## Given request
Quote the listing word for word, from its first line through the line that contains "Looking at the screenshot, I should [x=1014, y=114].", including that line.

BEGIN Exercise materials

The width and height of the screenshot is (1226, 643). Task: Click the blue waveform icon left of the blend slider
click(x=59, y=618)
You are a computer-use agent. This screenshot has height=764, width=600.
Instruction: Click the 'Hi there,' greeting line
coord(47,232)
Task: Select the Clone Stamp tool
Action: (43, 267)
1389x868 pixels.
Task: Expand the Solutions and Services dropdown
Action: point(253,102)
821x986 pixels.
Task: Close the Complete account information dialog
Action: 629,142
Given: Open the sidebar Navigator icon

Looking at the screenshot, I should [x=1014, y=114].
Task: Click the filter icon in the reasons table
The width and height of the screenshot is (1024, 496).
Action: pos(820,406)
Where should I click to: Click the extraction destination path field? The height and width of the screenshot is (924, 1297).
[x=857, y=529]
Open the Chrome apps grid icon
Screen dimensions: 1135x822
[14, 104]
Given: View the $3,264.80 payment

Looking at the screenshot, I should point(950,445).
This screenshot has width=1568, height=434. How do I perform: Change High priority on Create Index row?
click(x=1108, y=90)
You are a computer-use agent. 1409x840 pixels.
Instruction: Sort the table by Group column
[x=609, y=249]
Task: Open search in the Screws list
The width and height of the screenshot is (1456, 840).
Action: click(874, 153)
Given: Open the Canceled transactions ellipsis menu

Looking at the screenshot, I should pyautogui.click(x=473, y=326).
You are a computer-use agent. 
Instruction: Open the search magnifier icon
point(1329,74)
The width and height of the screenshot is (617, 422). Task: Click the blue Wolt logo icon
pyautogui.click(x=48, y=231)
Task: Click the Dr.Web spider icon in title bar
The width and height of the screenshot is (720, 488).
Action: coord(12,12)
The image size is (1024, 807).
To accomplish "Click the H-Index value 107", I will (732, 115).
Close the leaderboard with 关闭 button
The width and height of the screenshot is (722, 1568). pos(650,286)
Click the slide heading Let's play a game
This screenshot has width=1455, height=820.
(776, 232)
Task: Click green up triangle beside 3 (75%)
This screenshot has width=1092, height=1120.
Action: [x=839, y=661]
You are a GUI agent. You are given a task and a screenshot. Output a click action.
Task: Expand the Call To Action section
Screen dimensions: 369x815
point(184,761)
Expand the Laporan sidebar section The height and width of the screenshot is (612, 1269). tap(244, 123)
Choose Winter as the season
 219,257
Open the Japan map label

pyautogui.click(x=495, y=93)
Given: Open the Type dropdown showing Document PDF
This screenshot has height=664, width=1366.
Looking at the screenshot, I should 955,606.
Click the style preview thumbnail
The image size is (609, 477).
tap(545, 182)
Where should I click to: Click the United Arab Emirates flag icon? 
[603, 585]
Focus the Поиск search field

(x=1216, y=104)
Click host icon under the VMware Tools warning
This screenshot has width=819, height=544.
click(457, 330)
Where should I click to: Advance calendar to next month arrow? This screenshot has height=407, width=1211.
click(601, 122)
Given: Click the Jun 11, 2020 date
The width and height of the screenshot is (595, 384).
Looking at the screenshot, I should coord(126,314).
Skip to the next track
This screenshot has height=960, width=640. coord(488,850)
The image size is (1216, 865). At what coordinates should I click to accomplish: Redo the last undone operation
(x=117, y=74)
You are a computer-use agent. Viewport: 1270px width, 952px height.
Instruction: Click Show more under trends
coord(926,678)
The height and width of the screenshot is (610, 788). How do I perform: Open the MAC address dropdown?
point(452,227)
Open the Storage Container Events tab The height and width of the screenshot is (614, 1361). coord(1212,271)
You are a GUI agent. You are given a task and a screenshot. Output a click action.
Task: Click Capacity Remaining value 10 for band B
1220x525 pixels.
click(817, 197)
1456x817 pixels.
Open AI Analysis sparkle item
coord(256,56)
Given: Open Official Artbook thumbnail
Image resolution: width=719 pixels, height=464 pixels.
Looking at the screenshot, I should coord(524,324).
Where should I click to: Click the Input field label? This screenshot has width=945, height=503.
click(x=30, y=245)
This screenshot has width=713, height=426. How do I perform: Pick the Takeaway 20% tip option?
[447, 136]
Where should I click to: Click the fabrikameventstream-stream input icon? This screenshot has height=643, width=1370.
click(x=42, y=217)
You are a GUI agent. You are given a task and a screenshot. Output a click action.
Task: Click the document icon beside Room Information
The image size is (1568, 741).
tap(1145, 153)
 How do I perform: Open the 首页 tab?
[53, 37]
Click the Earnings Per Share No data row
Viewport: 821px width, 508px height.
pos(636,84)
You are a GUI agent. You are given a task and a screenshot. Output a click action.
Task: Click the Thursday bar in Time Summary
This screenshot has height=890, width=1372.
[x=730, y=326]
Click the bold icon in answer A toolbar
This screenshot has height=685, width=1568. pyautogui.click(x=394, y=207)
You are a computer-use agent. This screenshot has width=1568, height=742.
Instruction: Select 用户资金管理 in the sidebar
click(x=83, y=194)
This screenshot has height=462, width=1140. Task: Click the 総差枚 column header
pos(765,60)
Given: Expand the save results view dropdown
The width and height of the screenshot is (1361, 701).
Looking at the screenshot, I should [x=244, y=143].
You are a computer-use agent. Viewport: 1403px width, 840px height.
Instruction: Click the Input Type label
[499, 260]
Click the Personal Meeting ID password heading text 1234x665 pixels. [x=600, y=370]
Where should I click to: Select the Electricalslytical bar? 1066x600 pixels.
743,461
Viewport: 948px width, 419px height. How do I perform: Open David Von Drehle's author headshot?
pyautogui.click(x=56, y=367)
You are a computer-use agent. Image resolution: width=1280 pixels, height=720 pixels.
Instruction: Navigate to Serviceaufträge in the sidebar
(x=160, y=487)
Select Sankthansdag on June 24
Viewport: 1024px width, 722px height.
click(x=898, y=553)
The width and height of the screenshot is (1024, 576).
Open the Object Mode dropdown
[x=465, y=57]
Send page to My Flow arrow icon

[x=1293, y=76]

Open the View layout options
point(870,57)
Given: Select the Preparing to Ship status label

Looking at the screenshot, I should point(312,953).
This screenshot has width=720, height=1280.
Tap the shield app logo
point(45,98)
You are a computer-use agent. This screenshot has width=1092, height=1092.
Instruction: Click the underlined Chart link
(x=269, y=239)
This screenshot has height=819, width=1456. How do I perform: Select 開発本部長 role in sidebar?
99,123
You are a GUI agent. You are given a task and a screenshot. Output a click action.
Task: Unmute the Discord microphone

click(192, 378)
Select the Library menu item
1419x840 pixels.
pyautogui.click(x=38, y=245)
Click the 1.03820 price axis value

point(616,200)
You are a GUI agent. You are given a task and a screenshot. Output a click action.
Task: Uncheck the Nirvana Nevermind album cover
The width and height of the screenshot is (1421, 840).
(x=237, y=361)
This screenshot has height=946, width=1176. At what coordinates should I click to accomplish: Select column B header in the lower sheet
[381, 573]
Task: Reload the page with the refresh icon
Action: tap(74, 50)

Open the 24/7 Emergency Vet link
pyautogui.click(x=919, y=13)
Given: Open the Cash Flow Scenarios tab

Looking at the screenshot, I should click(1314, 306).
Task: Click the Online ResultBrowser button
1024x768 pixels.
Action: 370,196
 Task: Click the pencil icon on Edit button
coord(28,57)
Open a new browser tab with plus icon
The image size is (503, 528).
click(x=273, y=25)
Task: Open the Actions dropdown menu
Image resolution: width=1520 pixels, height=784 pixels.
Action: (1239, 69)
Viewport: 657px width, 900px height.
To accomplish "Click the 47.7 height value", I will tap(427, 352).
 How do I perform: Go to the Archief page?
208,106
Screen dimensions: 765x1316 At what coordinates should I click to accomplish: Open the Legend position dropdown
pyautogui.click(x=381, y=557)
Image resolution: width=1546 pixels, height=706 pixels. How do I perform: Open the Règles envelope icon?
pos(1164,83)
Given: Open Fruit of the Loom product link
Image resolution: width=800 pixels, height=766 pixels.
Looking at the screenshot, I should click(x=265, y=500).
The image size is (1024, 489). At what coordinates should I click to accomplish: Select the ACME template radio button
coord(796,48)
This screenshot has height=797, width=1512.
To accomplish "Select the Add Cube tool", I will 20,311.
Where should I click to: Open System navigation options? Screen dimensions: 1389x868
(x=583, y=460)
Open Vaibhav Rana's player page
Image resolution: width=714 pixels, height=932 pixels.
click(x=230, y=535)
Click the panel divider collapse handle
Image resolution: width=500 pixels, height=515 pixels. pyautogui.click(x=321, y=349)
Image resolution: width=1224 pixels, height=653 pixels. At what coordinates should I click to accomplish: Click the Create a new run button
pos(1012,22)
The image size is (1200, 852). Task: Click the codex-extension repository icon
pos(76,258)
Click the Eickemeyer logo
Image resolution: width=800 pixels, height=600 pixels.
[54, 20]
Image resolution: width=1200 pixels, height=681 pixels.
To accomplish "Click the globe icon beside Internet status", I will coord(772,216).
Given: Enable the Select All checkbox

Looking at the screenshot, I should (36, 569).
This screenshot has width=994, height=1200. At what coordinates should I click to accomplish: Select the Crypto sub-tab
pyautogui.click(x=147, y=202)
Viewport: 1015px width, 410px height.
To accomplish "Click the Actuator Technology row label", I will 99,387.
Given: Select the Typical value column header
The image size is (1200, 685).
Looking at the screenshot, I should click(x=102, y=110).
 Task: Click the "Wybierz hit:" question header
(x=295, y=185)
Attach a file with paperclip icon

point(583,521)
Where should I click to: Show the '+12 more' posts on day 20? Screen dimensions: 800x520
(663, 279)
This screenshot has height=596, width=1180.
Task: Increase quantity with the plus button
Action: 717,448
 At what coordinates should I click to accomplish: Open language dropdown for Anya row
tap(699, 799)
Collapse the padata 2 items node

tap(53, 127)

END Exercise materials

## Result of the task
The width and height of the screenshot is (1226, 643). Task: Click the blue waveform icon left of the blend slider
click(x=59, y=618)
You are a computer-use agent. This screenshot has height=764, width=600.
Instruction: Click the 'Hi there,' greeting line
coord(47,232)
Task: Select the Clone Stamp tool
Action: (43, 267)
1389x868 pixels.
Task: Expand the Solutions and Services dropdown
Action: point(253,102)
821x986 pixels.
Task: Close the Complete account information dialog
Action: 629,142
Given: Open the sidebar Navigator icon

Looking at the screenshot, I should [x=1014, y=114].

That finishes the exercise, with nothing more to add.